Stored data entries
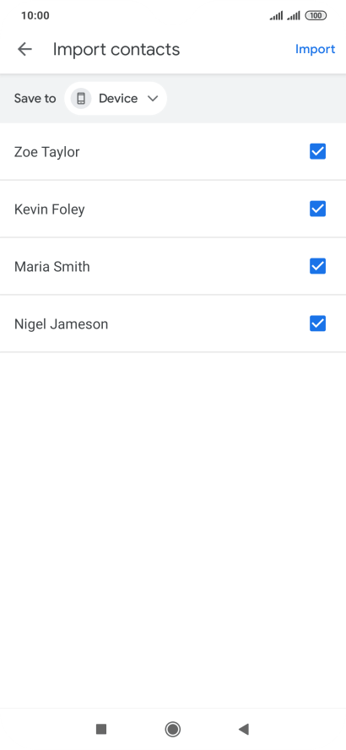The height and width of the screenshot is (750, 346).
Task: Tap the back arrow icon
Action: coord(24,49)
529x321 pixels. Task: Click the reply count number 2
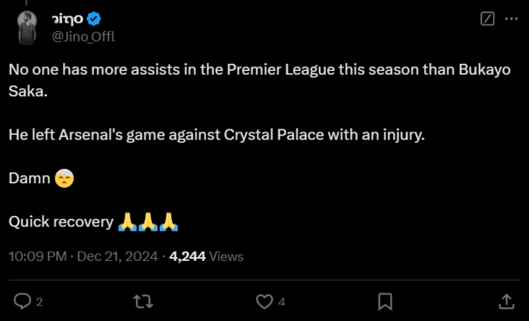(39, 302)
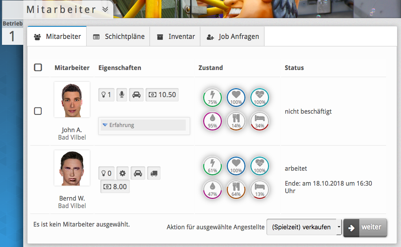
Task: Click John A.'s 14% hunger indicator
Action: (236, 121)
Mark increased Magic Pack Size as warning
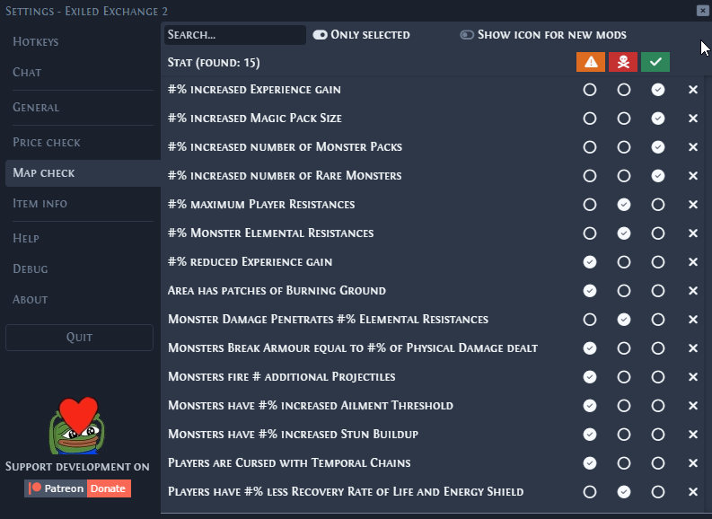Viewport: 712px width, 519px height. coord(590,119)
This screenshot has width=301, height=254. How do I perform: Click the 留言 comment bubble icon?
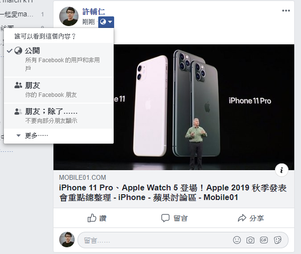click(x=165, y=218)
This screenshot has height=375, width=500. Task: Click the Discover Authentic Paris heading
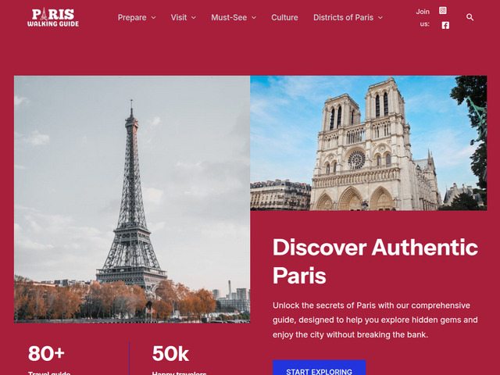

...

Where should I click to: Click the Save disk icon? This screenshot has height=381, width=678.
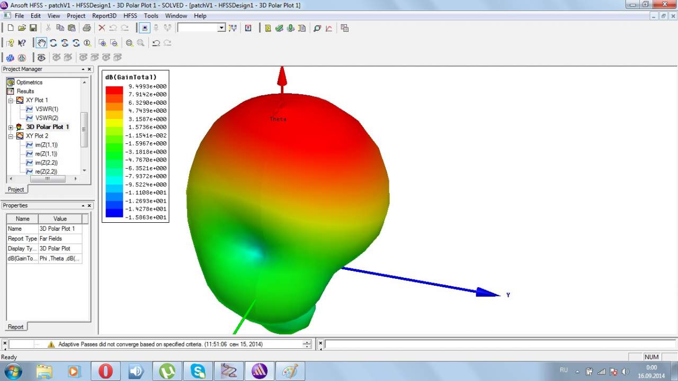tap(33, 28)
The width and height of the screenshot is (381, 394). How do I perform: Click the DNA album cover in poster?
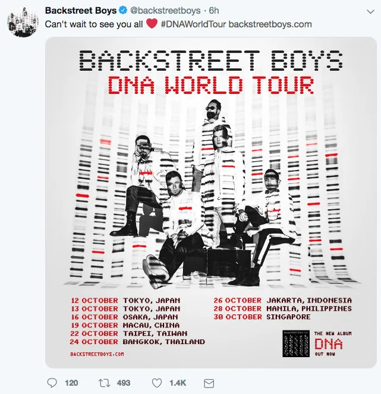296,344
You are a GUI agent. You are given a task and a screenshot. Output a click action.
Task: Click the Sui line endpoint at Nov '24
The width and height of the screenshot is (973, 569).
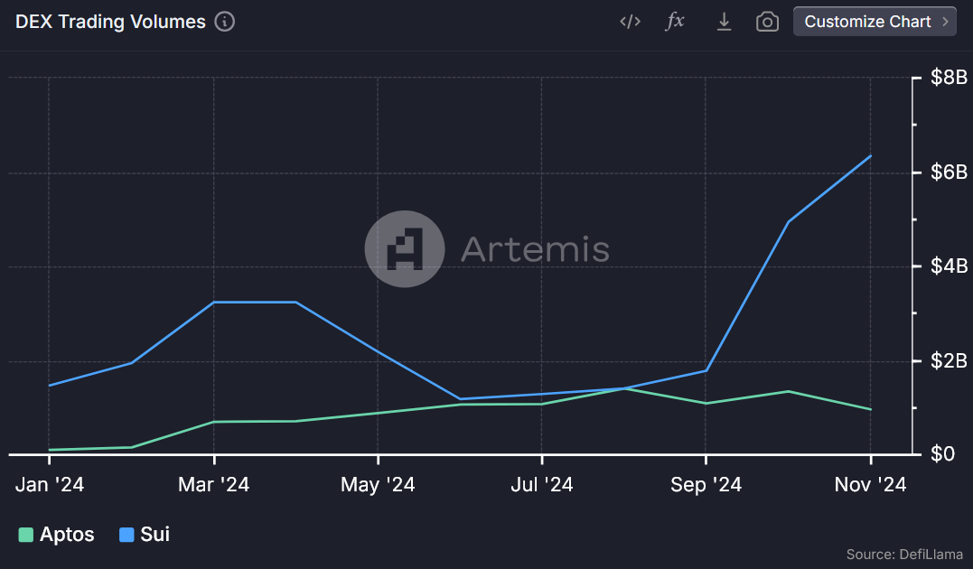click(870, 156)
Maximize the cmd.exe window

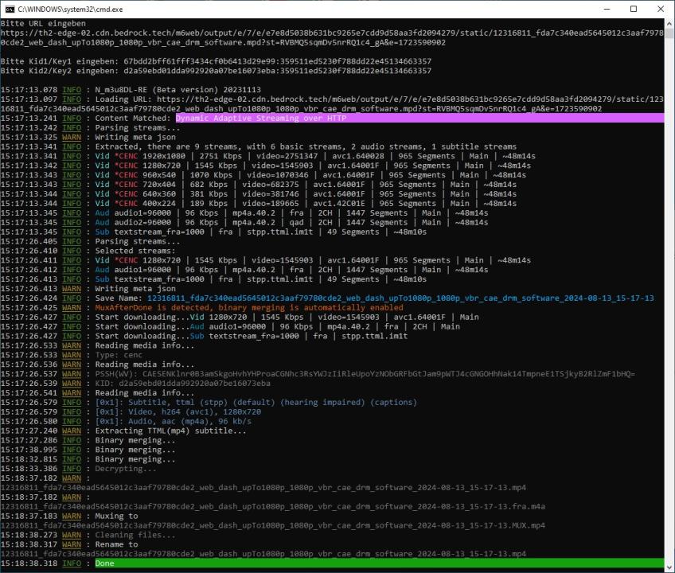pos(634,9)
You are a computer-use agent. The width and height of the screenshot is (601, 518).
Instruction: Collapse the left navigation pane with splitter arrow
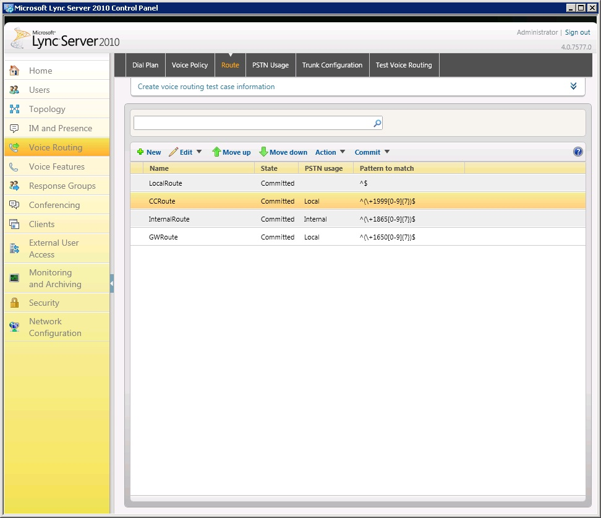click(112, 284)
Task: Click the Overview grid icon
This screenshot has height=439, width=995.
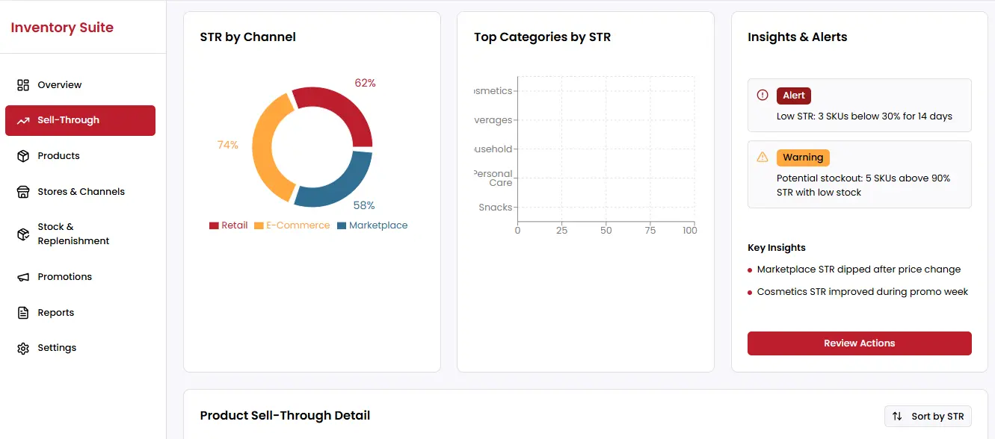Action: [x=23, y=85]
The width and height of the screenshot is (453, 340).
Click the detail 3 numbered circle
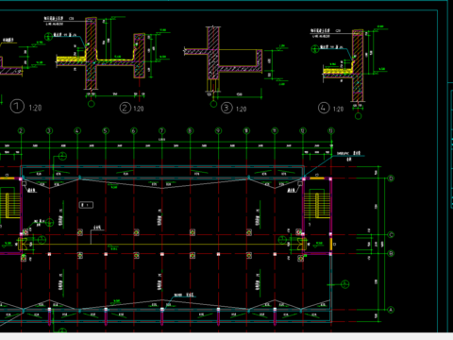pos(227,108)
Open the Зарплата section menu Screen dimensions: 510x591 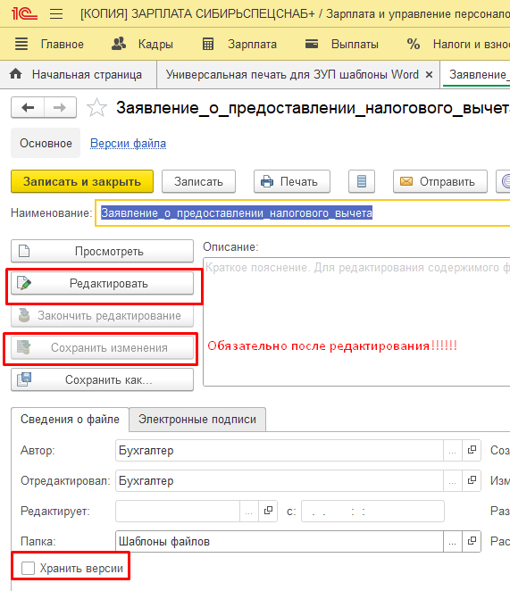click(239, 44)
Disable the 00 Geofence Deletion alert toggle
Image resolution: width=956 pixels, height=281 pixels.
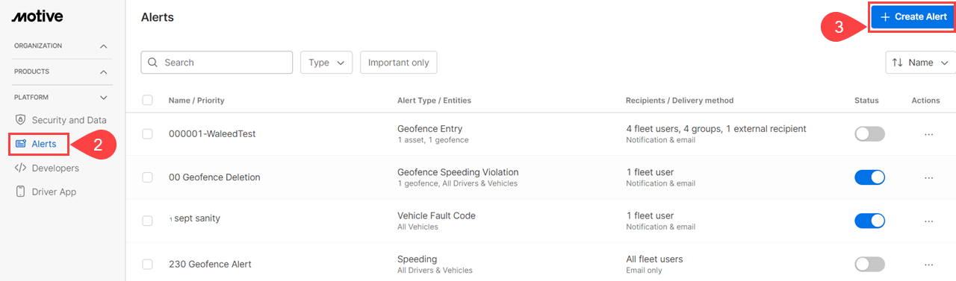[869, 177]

* * *

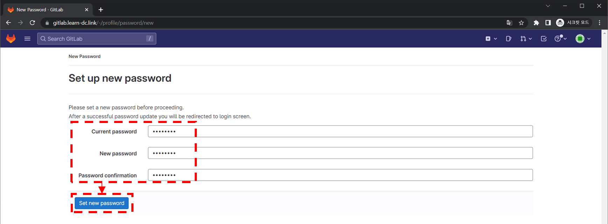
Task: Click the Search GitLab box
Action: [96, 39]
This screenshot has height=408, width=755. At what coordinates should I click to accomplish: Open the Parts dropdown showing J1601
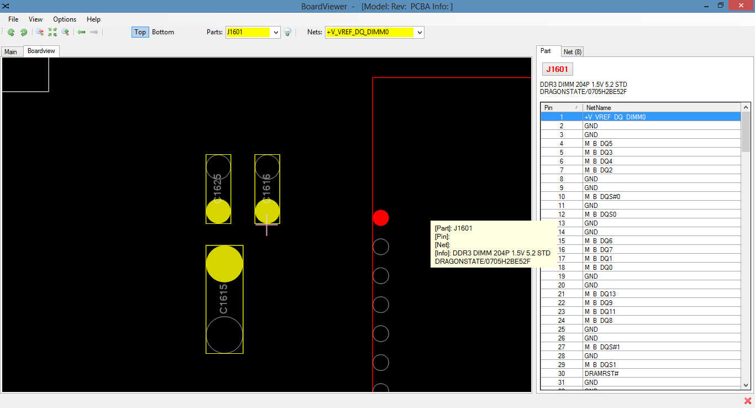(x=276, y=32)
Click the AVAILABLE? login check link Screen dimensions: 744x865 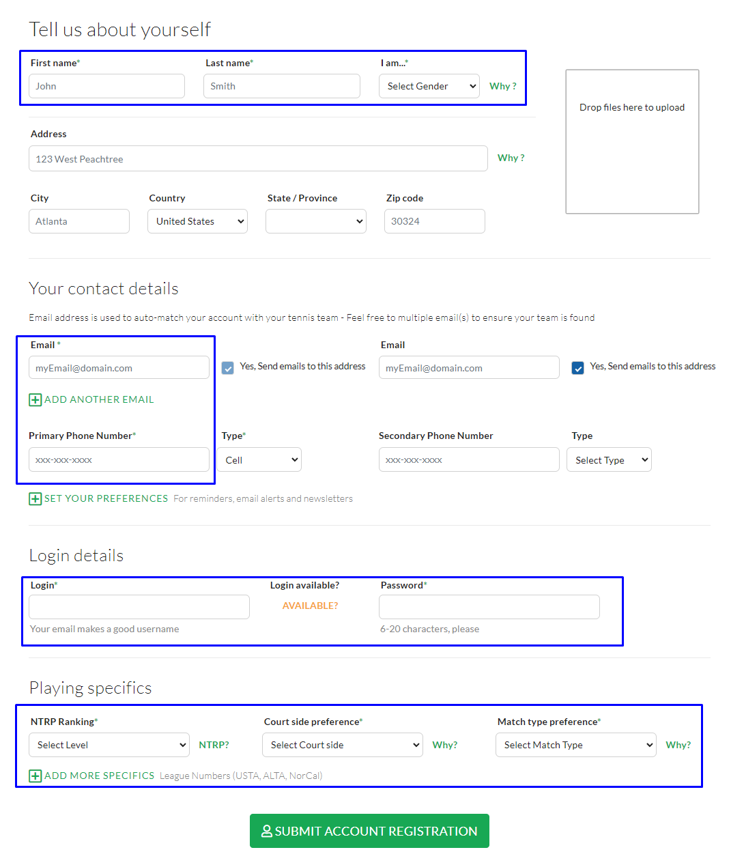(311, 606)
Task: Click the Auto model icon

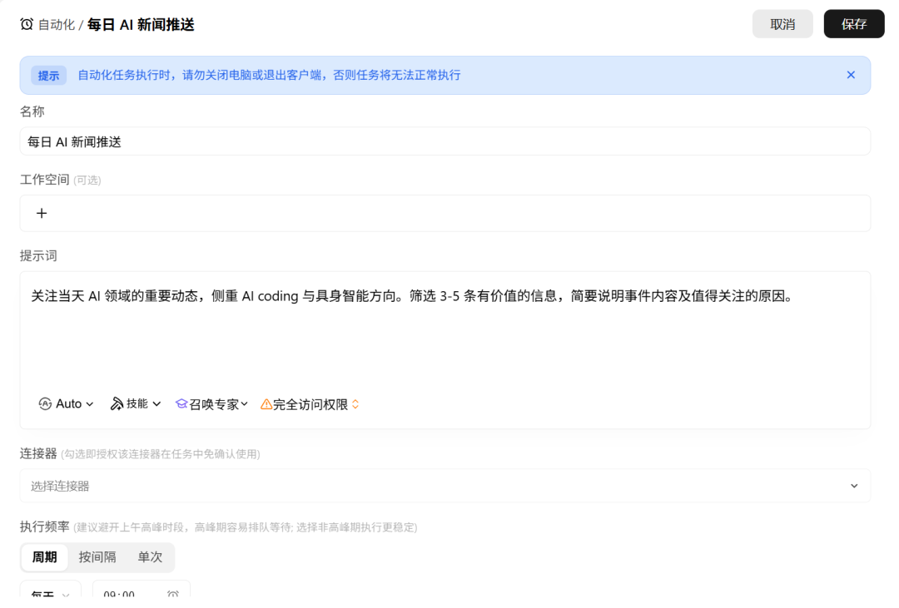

▶ _TASK STATEMENT_
What do the entries above read from the line containing "This screenshot has width=301, height=254." through the line containing "This screenshot has height=375, width=500."? Output those lines exactly, both ends included, with the pictures left out.

▶ _WORKED SOLUTION_
This screenshot has width=301, height=254. How do I perform: Click the 留言 comment bubble icon?
click(x=165, y=218)
This screenshot has height=375, width=500. Task: Click the Discover Authentic Paris heading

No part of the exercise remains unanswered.